In view of the radical contrast between the current catastrophe and the Second World War situation, I fully endorse Saito's remark that the aestheticisation of transience can be a lofty and worthwhile goal from a spiritual and existential point of view - as Joji Sakurai argues in reference to the present crisis - but that it can also have dire consequences when utilised for certain social and political purposes, in particular the promotion of nationalism requiring citizens’ sacrifice of their own lives.
In any case, and because history has taught us that all too often cultural-aesthetic nationalism easily and dangerously slides into political nationalism, I'd rather refrain from aestheticising suffering, loss and gaman altogether, including at the present moment.
In this respect, it's worth remembering Ango Sakaguchi (1906-1955), a writer who in the wake of Japan's defeat analysed at length the role of bushido during the Second World War, and outspokenly argued that the country's postwar decadence was more truthful than a wartime Japan built on dangerous illusions like bushido with its extolling of self-restraint and self-sacrifice as not only virtuous but also beautiful (美徳/bitoku = beauty and virtue).
Indeed, I find that Sakaguchi's passionately anticonformist questioning may contain a valuable lesson for the present time:
What is true human nature?
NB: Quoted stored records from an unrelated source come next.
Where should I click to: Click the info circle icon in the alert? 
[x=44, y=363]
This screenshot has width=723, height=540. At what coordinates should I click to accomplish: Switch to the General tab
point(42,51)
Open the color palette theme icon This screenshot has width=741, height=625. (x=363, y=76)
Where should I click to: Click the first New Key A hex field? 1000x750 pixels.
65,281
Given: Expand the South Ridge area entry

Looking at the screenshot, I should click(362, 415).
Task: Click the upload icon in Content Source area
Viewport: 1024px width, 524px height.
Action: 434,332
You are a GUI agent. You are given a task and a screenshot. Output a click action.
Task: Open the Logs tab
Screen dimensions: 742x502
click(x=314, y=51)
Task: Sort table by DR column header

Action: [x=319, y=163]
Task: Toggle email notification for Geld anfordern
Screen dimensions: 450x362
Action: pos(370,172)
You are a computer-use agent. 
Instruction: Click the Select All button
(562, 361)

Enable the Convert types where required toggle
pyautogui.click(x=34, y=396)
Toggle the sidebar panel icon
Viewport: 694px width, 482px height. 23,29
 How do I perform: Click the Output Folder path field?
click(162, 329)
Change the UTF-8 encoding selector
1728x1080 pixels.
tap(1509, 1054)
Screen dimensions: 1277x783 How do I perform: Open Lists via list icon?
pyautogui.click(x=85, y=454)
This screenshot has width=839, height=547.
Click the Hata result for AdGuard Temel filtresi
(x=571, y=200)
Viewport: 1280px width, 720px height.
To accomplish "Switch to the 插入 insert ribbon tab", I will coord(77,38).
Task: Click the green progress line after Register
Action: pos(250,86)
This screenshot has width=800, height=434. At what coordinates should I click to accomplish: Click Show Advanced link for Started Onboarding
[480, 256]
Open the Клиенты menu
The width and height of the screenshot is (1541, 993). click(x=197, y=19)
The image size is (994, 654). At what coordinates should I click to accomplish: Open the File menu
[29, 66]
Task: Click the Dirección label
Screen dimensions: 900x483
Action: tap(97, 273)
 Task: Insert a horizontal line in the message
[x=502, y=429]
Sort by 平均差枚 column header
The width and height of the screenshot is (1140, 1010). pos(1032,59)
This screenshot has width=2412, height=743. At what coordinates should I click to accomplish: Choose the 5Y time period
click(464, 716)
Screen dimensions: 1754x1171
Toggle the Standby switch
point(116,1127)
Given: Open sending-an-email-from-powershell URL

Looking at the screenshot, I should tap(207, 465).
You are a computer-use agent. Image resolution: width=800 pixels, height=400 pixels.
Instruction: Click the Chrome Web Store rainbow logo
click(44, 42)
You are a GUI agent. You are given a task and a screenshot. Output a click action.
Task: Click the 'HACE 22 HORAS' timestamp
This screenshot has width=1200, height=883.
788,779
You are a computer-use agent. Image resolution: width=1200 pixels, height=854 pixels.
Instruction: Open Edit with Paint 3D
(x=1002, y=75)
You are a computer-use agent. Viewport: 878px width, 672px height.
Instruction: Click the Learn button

It is simply desiring what one desires and disliking what one dislikes. One should like what one likes, love the woman one loves, and get out of the false cloak of what is said to be a just cause and social obligation, and return to the naked heart. Finding this naked human heart is the first step toward restoring humanity. (qtd. in Saito, p. 193)
Japan has already amazed the world with its dignified stiff upper lip and gaman in the face of terrible adversity. Yet wouldn't it be even more amazing if this unspeakable catastrophe acted as a catalyst for restoring the country's lost humanity and shedding some of its past illusions and masks?
Because not accepting one's lot by questioning, criticising and rebelling against injustice is, after all, an integral part of being human, whose recurrent repression entails too high a cost in the long run. As the Irish poet W. B. Yeats phrased it:
Hearts with one purpose alone
Through summer and winter, seem
Enchanted to a stone
To trouble the living stream.
.........................
Too long a sacrifice
Can make a stone of the heart.
O when may it suffice?
--from 'Easter 1916'.
And who wants to live in such a stone-hearted society among emotionally atrophied people?
==============================
*Bunting's 1932 verse translation of the 13th-century Japanese prose work Hojoki / An Account of My Hut by Kamo no Chomei (1153-1216).